Esperança no combate ao alcoolismo

Além de reduzir a vontade de ingerir álcool, a proteína GDNF é capaz de prevenir recaídas, comuns em tratamentos contra dependência, sem interferir em desejos normais.

Uma proteína conhecida como GDNF pode ser a chave para o desenvolvimento de uma nova droga para combater o alcoolismo. Seus efeitos no cérebro de ratos eliminam o desejo de consumir álcool, além de prevenir recaídas, comuns em tratamentos contra dependência. Como as áreas do cérebro que controlam o vício em homens e animais são similares, a proteína poderá ter o mesmo efeito em seres humanos.

Os efeitos da GDNF no cérebro em relação ao consumo de álcool são conhecidos desde 2005, mas é a primeira vez que a proteína se mostra capaz de impedir a recaída sem interferir em desejos normais. A pesquisa, liderada por Sebastien Carnicella, da Universidade da Califórnia em São Francisco (Estados Unidos), foi publicada esta semana na revista PNAS.

A equipe estudou a ação da GDNF na Área Tegmental Ventral (VTA, na sigla em inglês), região cerebral ligada ao vício. Ao injetar GDNF diretamente nessa área do cérebro de ratos anteriormente viciados em álcool, os pesquisadores observaram que a motivação para beber caiu de maneira significativa em apenas 10 minutos. Além disso, os efeitos duraram ao menos por mais três horas.

Prevenção de recaídas
Outro efeito significativo foi que os ratos não voltaram a sentir desejo por álcool e evitaram a reincidência depois da injeção, mesmo com o fácil acesso à bebida. “A GDNF é capaz de prevenir as recaídas, que são o maior problema em relação ao alcoolismo”, afirma Carnicella. E ressalta: “Cerca de 70% dos alcoólatras reincidem depois do tratamento.”

O estudo constatou ainda que a GDNF não bloqueia o desejo por outras substâncias prazerosas, problema gerado por outras drogas desenvolvidas para o tratamento do alcoolismo. Os pesquisadores ofereceram água com açúcar aos ratos logo após o tratamento com a proteína e verificaram que o consumo de açúcar pelos animais não foi alterado. Além disso, a proteína também não pareceu causar qualquer efeito secundário na química cerebral.

Eficácia sem efeitos colaterais
Segundo Carnicella, há poucos medicamentos no mercado para tratar o alcoolismo. “Além disso, eles atingem o resultado esperado em apenas uma pequena parcela das pessoas e muitas abandonam o tratamento por causa dos vários efeitos colaterais”, acrescenta.

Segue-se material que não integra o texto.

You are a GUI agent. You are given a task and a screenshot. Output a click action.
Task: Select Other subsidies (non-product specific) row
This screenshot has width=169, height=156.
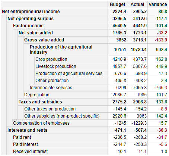click(x=96, y=116)
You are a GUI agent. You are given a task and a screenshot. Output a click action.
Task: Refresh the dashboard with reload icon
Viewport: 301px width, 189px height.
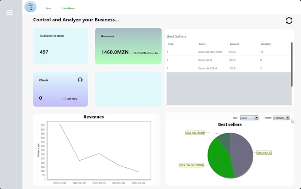point(289,20)
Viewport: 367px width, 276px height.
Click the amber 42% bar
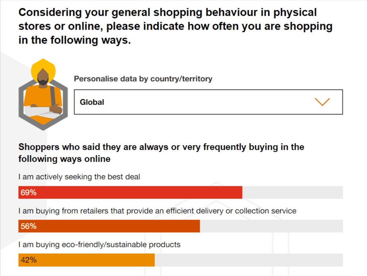(87, 260)
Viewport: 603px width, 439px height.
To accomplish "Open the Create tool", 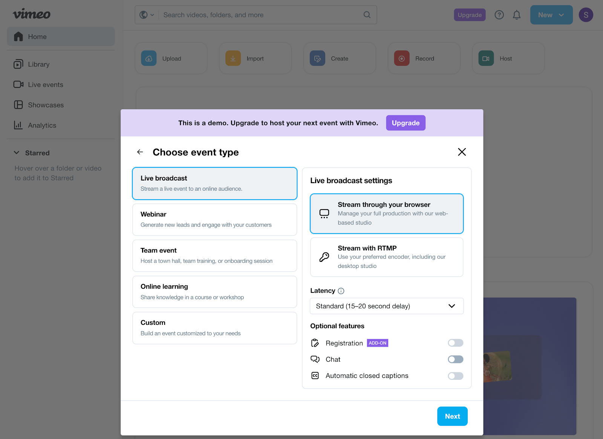I will point(317,58).
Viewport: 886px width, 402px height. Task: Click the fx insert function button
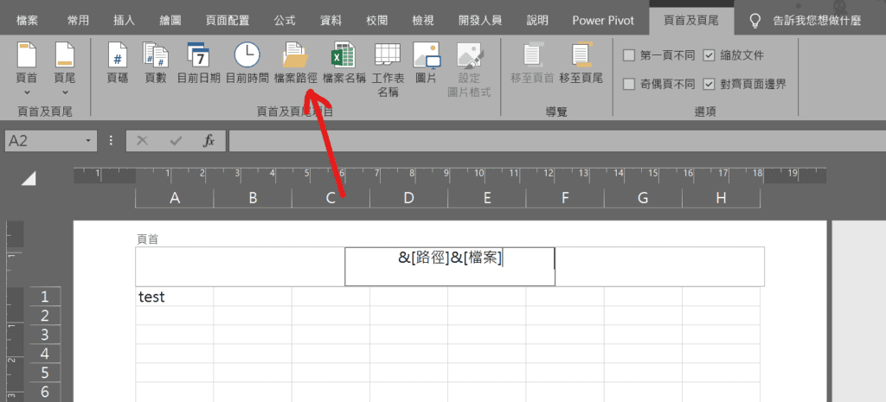(209, 140)
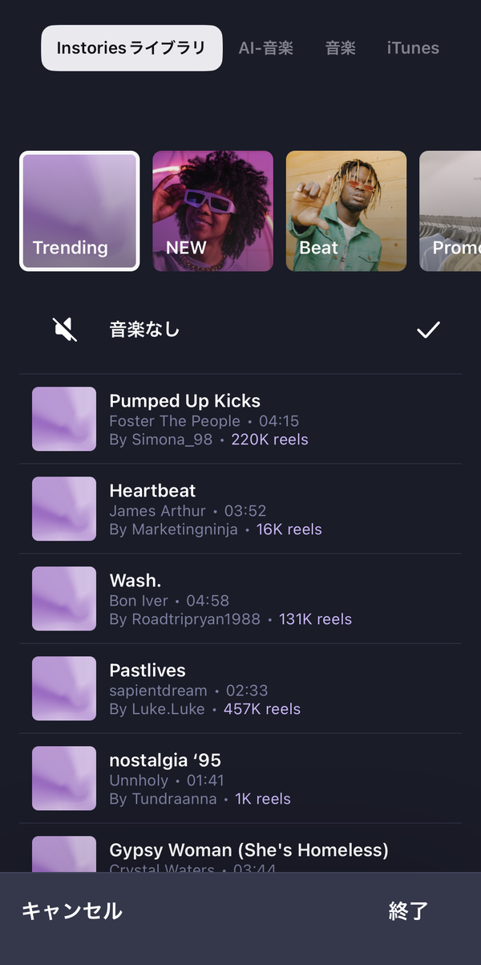
Task: Tap the Wash. track cover art
Action: [x=64, y=598]
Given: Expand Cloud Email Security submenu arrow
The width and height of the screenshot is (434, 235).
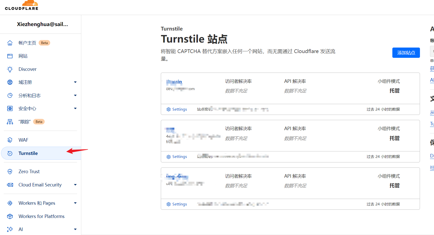Looking at the screenshot, I should [x=75, y=185].
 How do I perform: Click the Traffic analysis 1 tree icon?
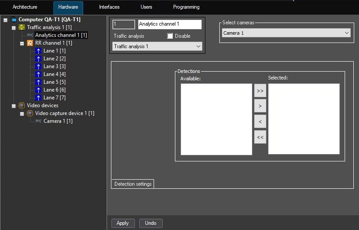click(x=22, y=27)
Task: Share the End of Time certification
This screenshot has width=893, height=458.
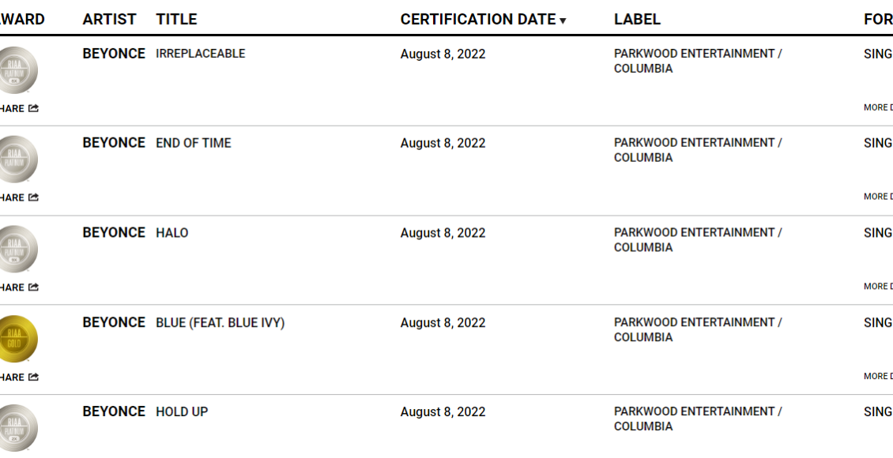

Entre os efeitos não desejados dos medicamentos atuais está a redução da sensação de prazer, até mesmo por coisas que não causam vício, como comida ou açúcar. “Também há o problema de se reduzir o prazer em pacientes que podem estar deprimidos, pois é bastante comum a relação entre alcoolismo e depressão”, diz. “Nossos resultados indicam que a GDNF é mais seletiva e evita esses efeitos colaterais.”
Mas o pesquisador ressalta que ainda serão necessários alguns anos de pesquisa para que a GDNF possa dar origem a novos medicamentos. “Essa proteína é muito grande para circular na corrente sangüínea; logo, será impossível administrá-la oralmente em pílulas”, explica. “A estratégia mais adequada pode ser o desenvolvimento de compostos menores que estimulem a atividade da GDNF, que é produzida naturalmente pelo organismo, ou imitem seus efeitos sobre os receptores cerebrais”, aponta.